Like Stewart, however, Scaggs does not take many liberties with the melody lines of these well-worn classics. Rather, he simply applies his trademark smooth soul vocals and wraps them around the tunes in his own way. In this regard, there are no surprises – if you loved the light as a feather acoustic recastings of Scaggs classics on 2005’s Fade Into Light, and kind of dug the laid back, sleepy standards of But Beautiful, then you pretty much know exactly how Scaggs is going to sing "Dindi" or "This Time the Dream’s on Me." And just like the two aforementioned albums, the arrangements here are sparse, with light percussion touches courtesy of Weather Report alumnus Alex Acuña and smooth sax lines, with occasional beds of strings – real ones. It’s a whole lot of class, in the gracefully aged way Scaggs has been approaching his records for the past decade.

Boz Scaggs

In other words, his voice is so well defined that, whether he’s singing a familiar evergreen like "I’ll Remember April," or foisting an obscurity upon us, like Italian singer-songwriter Gino Paoli’s "Senza Fine," Boz owns the song.
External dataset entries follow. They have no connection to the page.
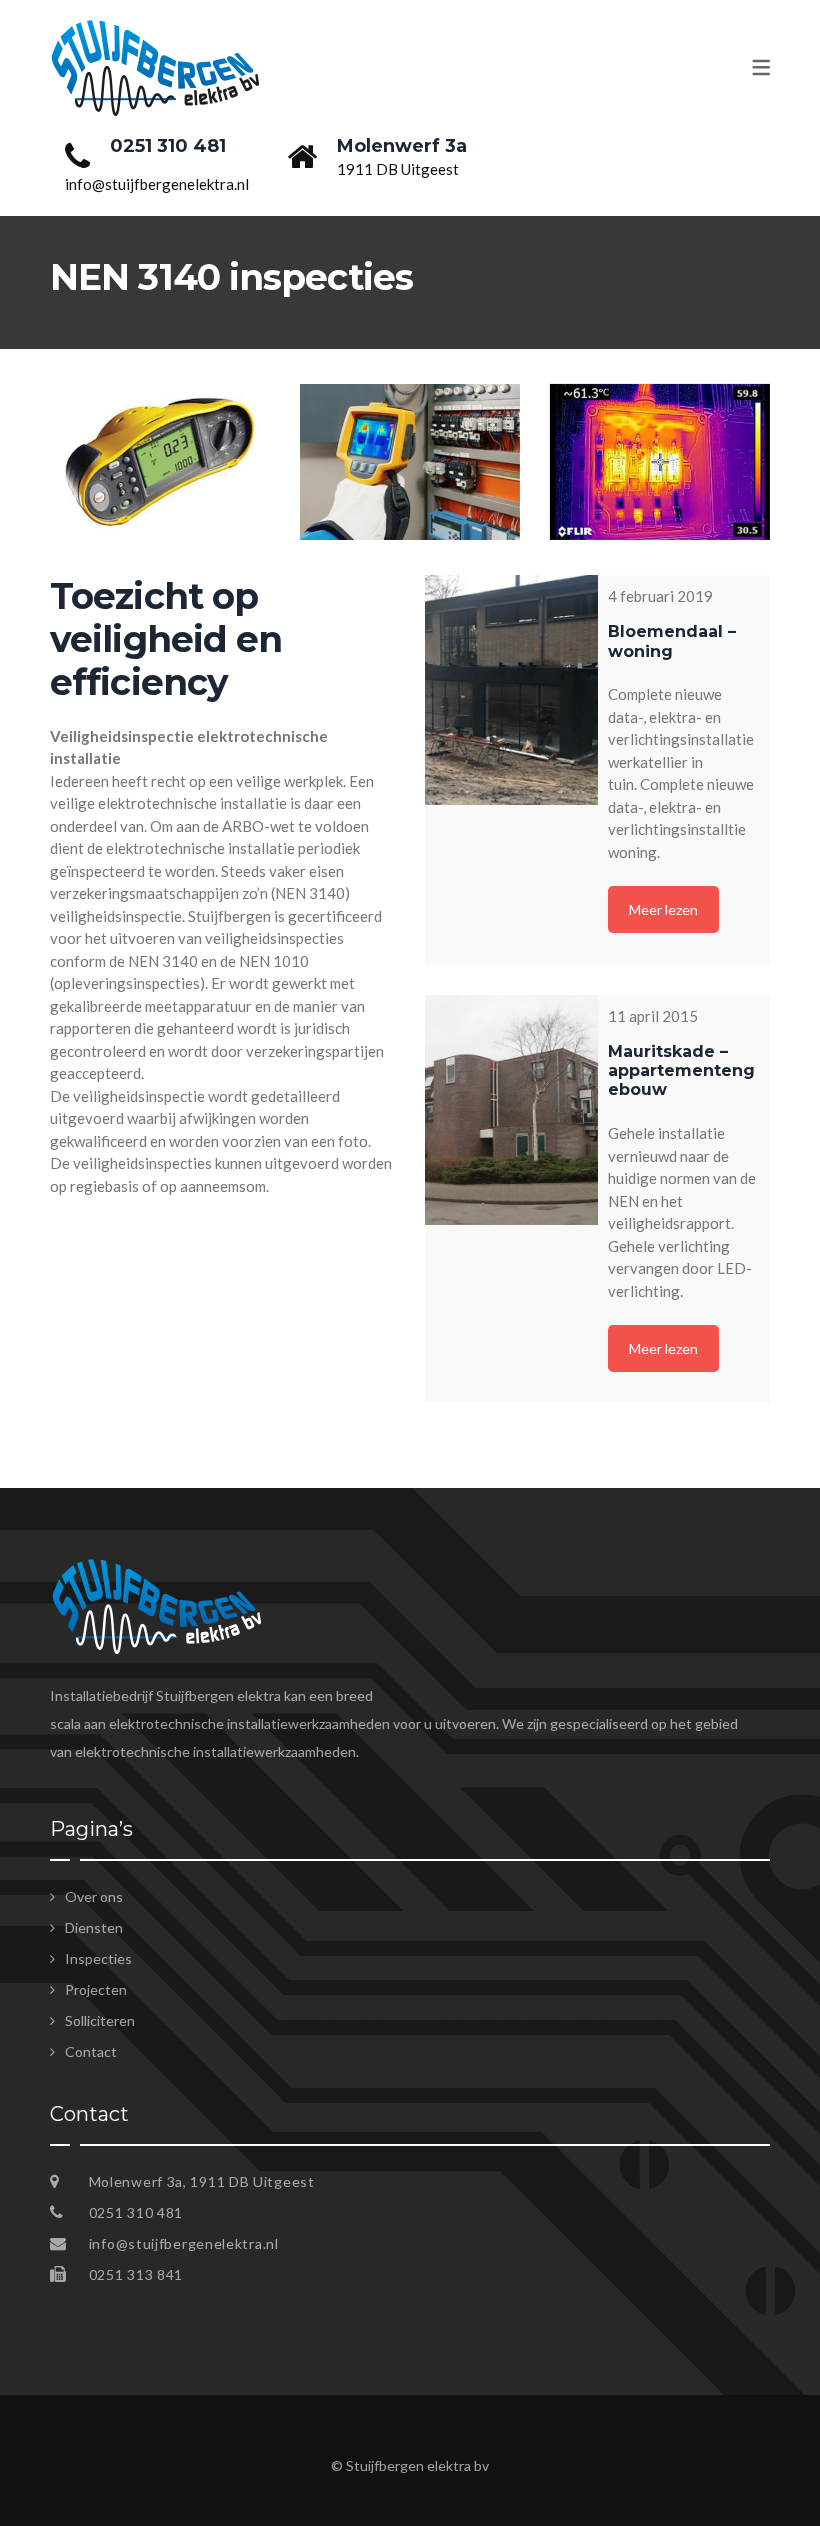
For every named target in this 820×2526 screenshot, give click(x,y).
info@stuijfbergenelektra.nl (184, 2243)
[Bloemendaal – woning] (511, 690)
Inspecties (98, 1958)
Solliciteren (100, 2020)
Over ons (94, 1896)
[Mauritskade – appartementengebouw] (511, 1110)
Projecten (96, 1989)
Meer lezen (663, 909)
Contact (91, 2051)
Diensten (94, 1927)
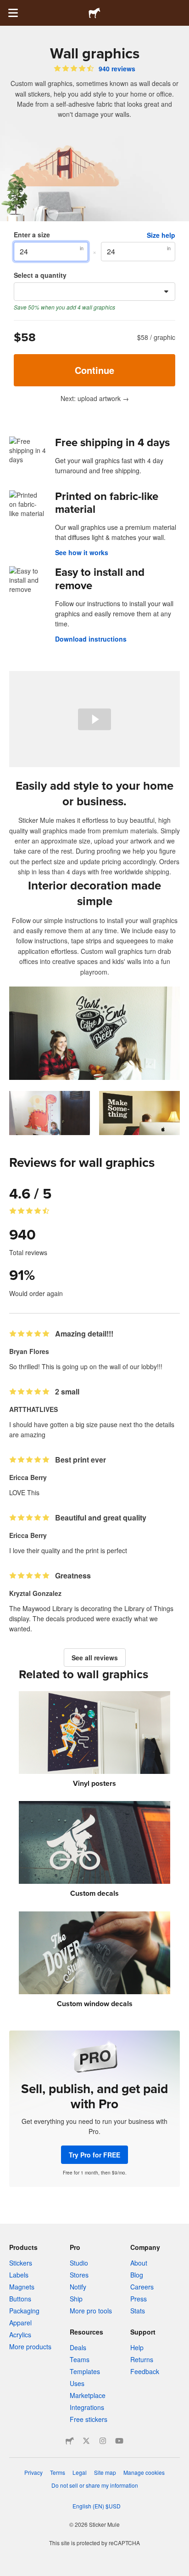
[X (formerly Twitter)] (86, 2440)
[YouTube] (119, 2440)
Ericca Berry (28, 1477)
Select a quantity (40, 275)
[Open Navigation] (13, 13)
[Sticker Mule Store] (69, 2440)
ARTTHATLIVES (33, 1409)
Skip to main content (7, 7)
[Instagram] (102, 2440)
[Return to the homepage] (94, 13)
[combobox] (94, 291)
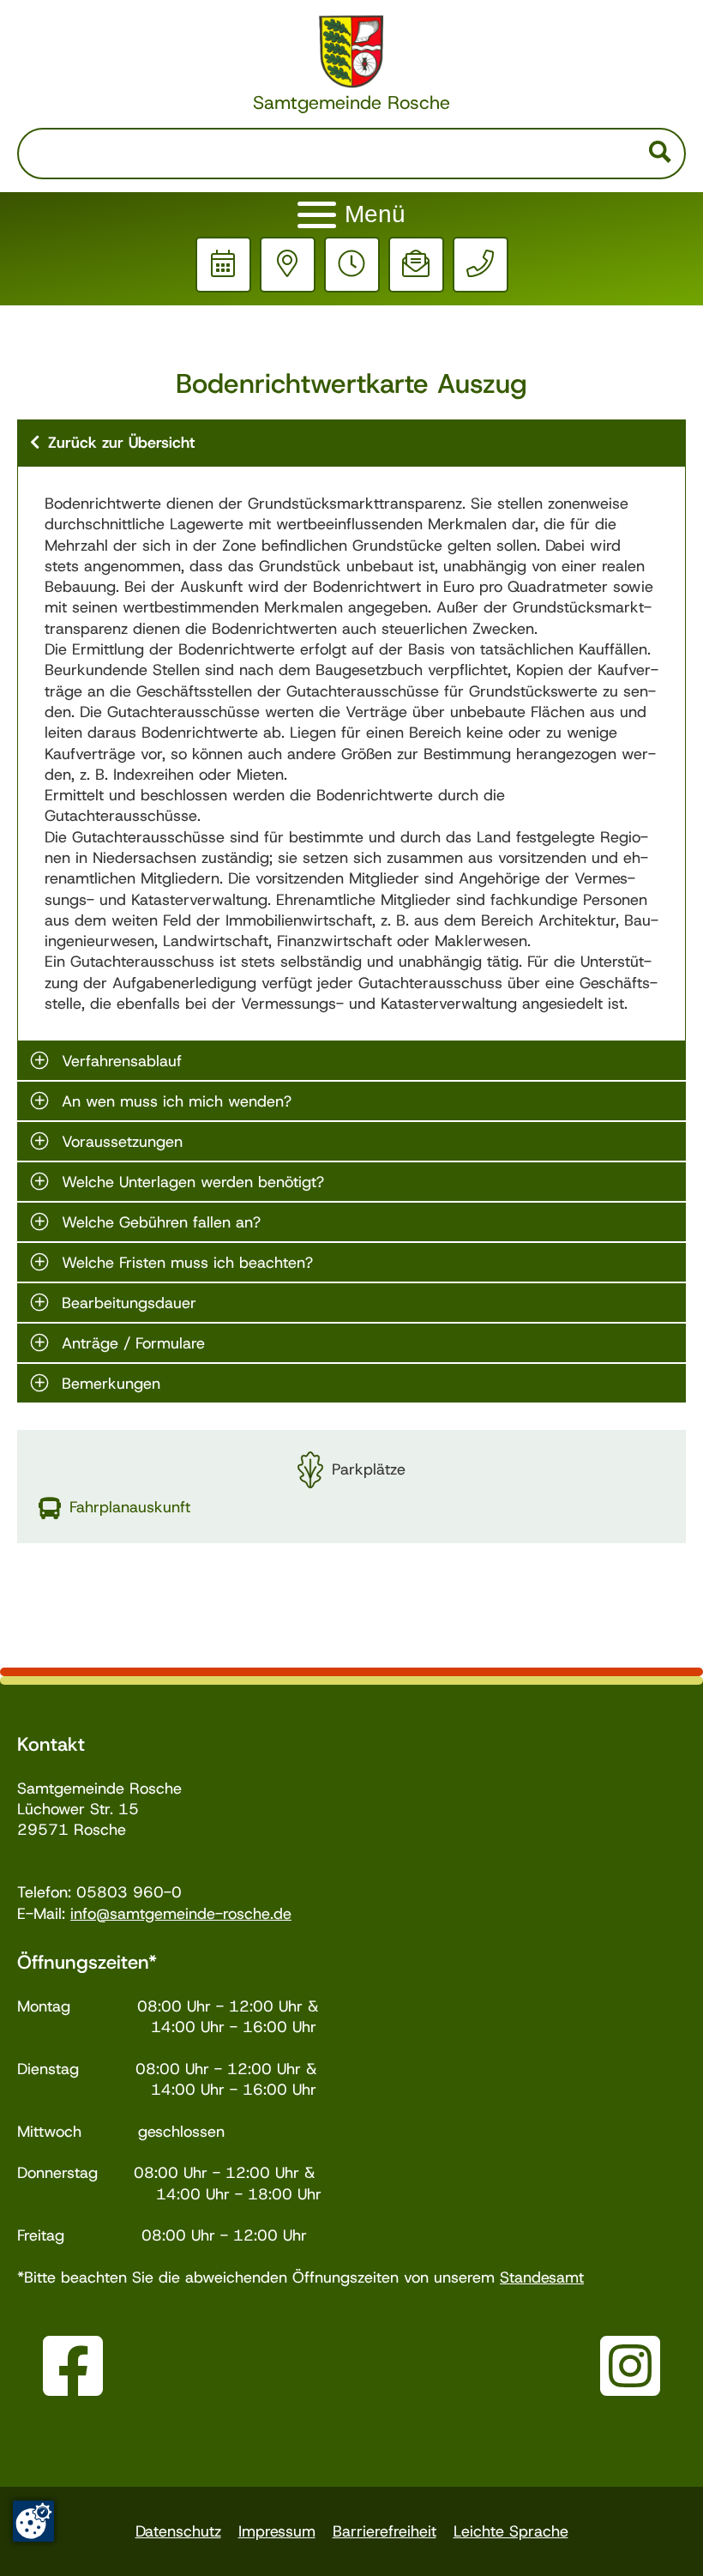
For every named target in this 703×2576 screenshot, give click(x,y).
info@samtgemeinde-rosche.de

Not with an iron fist, though. More like a velvet glove. The glove probably could have come off for "The Ballad of the Sad Young Men" though, for while the tired little girl who’s "trying to be gay for her sad young man" should be commended for her generous attempt at open-mindedness (yes, this is a joke) for the sake of her lover, Scaggs’ straight reading (pun unapologetically intended) of the situation simply sounds sad, not to mention anachronistic.

"Sad Young Men" notwithstanding, Scaggs is continuing his latter-day resurgence with style. His voice is like buttah, and we’ll have him anytime.